The case has been cited of a father who had given his son more than five years past a death policy the premiums on which the son had paid. That would be excluded by the proviso, provided that the Commissioners of Inland Revenue were satisfied that in these circumstances there was no reciprocal arrangement. If hon. Members will look at the proviso between line 10 and line 18, they will see that where the premium is paid not from property which originates from the testator but from some outside source—in the case the hon. Member for South Hendon (Sir H. Lucas-Tooth) had in mind it was paid by the son out of the son's own resources—that would be a case which would be excluded by the proviso, subject always to the Commissioners of Inland Revenue being satisfied that there was not a, scheme—I use the word in the disparaging sense—for the purpose, that it was not a scheme which formed part of a reciprocal arrangement between the deceased and others. Therefore, I do not think the Clause goes further than the intention we had in mind.

Sir H. Lucas-Tooth

Would the right hon. and learned Gentleman deal with the case in which the father makes provision for the son out of which the son does make the payments? The father may hand over a lump sum some 20 years before his death, and may have no further interest in the matter whatever. Notwithstanding what the right hon. and learned Gentleman says, the Clause would be effective because, although there is no scheme, the son does pay the premiums out of money provided by the father. Will the right hon. and learned Gentleman also deal with the other point I raised in connection with Subsection (3)?

The Solicitor-General

If the son pays the premiums out of money supplied by the father, is it unreasonable that it should be held in that case that it falls within the Customs and Revenue Act, 1889, Section II, as capital put up by the father? I say it is not unreasonable in that case to hold that the policy is kept up by the father. I suggest that in a case where the father, via the son, pays the premium, it is not unreasonable to say that he keeps it up.

Mr. O. Poole

I think the Solicitor-General has rather missed the point. A man decides to hand over a portion of his estate to his son. In doing so he hands over a capital sum of money and also a life insurance policy. The value of that policy is simply the paid-up value at the time. Instead of cashing the policy for, say, £5,000, he hands over the policy as part of the lump sum handed over in the ordinary way of gift. We are assuming for this purpose that the man lives more than the statutory period of five years.

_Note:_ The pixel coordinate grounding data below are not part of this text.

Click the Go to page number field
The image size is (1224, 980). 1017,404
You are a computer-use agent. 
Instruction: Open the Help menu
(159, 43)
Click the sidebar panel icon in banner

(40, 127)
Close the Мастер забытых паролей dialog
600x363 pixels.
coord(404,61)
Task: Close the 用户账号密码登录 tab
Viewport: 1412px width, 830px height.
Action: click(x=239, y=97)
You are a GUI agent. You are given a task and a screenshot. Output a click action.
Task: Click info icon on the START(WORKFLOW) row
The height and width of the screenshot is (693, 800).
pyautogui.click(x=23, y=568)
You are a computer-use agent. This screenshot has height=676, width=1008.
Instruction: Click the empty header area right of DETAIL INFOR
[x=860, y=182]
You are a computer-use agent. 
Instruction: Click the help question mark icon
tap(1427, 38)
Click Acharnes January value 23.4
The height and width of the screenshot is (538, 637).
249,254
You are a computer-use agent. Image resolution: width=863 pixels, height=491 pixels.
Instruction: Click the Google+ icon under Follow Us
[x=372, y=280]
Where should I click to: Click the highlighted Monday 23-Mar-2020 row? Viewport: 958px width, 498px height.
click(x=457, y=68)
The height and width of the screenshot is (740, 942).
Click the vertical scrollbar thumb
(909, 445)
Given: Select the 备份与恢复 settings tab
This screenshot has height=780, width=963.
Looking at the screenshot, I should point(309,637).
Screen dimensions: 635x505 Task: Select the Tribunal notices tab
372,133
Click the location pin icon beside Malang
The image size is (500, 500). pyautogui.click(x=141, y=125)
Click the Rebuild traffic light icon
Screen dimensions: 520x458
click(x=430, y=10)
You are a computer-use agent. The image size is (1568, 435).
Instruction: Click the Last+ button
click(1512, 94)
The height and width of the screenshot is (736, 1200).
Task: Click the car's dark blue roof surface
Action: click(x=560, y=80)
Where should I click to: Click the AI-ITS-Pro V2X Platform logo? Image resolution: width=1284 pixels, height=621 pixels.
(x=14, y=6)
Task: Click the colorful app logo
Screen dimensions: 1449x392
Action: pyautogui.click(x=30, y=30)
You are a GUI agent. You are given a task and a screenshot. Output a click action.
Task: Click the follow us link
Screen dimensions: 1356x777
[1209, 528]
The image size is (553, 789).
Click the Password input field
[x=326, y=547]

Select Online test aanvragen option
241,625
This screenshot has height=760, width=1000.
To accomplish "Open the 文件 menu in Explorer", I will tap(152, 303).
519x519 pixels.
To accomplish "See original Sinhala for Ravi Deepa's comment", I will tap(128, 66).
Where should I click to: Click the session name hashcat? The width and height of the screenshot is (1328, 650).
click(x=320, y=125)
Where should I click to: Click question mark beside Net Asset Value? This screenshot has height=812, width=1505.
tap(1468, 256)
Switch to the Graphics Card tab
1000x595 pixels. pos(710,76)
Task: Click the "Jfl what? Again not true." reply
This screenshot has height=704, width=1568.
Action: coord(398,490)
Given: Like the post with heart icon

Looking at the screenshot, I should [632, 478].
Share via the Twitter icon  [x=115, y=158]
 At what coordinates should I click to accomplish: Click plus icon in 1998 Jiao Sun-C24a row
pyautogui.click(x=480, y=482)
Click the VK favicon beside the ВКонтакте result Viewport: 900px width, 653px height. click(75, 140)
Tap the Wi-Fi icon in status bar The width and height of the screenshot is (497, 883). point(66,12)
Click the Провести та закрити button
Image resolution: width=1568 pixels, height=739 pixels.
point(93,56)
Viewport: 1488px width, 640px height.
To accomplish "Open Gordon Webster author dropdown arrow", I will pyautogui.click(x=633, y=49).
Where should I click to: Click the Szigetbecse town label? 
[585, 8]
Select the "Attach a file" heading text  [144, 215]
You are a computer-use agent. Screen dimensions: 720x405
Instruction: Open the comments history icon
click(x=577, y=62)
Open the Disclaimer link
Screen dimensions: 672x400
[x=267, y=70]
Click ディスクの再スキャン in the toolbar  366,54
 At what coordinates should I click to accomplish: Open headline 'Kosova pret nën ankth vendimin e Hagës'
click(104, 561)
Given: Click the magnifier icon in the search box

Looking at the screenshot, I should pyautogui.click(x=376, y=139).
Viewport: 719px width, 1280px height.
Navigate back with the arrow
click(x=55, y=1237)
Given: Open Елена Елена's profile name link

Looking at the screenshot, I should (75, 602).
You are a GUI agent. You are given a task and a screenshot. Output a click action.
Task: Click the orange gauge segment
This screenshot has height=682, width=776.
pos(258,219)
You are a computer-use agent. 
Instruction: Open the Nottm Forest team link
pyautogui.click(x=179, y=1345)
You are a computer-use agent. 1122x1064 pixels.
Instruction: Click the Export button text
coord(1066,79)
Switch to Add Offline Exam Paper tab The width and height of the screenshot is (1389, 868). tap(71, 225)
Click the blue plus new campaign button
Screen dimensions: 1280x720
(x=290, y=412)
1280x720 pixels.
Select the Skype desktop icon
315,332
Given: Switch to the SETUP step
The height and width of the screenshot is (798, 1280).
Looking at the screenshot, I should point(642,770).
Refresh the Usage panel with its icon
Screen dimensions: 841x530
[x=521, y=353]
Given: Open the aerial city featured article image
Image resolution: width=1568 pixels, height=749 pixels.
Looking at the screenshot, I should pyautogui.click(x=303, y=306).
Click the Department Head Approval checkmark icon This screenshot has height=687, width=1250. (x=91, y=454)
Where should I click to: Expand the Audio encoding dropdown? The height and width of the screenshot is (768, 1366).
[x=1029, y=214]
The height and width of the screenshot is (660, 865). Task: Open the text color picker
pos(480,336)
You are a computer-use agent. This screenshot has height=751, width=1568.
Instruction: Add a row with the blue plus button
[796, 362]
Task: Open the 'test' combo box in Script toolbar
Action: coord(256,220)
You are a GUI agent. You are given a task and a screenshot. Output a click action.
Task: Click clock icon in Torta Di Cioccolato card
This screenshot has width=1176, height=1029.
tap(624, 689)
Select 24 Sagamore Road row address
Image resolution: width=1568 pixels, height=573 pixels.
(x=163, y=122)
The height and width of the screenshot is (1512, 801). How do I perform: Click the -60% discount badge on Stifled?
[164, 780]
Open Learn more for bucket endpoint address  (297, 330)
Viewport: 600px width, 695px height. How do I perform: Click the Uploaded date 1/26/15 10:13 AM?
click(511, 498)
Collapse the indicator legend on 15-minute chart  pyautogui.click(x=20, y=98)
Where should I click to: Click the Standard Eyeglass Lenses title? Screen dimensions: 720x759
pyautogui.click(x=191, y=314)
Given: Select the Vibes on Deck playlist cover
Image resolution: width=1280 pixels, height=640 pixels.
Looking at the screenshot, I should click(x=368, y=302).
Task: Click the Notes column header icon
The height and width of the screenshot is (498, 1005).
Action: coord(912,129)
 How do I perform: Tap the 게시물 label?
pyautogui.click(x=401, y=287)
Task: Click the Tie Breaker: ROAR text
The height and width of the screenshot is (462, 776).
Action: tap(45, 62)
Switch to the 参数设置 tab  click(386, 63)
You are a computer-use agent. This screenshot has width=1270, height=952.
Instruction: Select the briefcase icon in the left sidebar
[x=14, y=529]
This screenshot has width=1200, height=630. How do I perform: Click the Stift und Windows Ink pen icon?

When the son receives that policy, there are three actions he can take: he can leave the policy to mature without paying a further premium; he can cash the policy and take the paid-up value; or, and this is the one we are concerned about, he can continue to pay the premiums. The point my hon. Friend made was that he does pay the premiums from money his father handed over to him. There is no condition that he should do so, no reciprocal arrangement—he just uses a part of the money for his own benefit in keeping up the premium. The Solicitor-General indicated that that would not fall because of the proviso. But if one looks at the words of the proviso, it would be held, and the Solicitor-General cannot argue in that case that the money is being kept by the father for the benefit of the father. The premiums are being kept up by the son out of money given by the father for any purpose the son likes.

The Solicitor-General

If, more than five years before death, the father were to hand over a policy and also some money or securities with which he parts absolutely, if he makes a present of it to his son, that is not property which in any sense belongs to the father; and, therefore, if the son pays the premiums out of that property which his father has given him absolutely, this proviso takes it out, because the premiums do not originate from anything which is the property of the father.

Mr. Poole

I am sure the right hon. and learned Gentleman means that, but it seems to us that that is specifically excluded by Subsection (4, a). The words there are very wide. The words the expression 'settlement' includes any disposition, trust, covenant, agreement of arrangement would seem to us to be far and away beyond the rather narrow interpretation the Solicitor-General puts upon the proviso.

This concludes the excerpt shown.